(Pointing records for screenshots and pages)
╭──

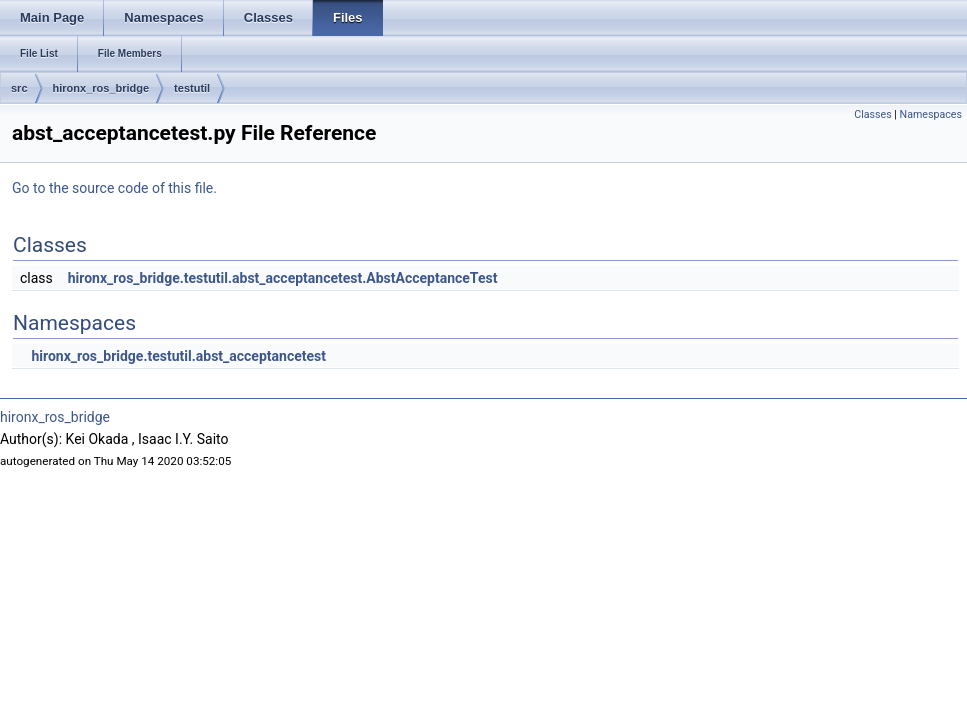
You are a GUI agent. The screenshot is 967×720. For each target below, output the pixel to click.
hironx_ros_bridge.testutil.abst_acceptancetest (178, 356)
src (19, 88)
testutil (192, 88)
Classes (872, 114)
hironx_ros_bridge (101, 88)
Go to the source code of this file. (114, 188)
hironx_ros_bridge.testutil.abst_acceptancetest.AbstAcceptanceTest (283, 278)
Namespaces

╰──

*EXERCISE INSTRUCTIONS*
Rescale everything from the line containing "Go to the source" down to the end of the items. Repeat each line with its request, and multiply every coordinate in the answers by 2.55, rounding to the nearest whole number with halves rounded up.

*EXERCISE OUTPUT*
Go to the source code of this file. (291, 479)
hironx_ros_bridge.testutil.abst_acceptancetest.AbstAcceptanceTest (722, 709)
Namespaces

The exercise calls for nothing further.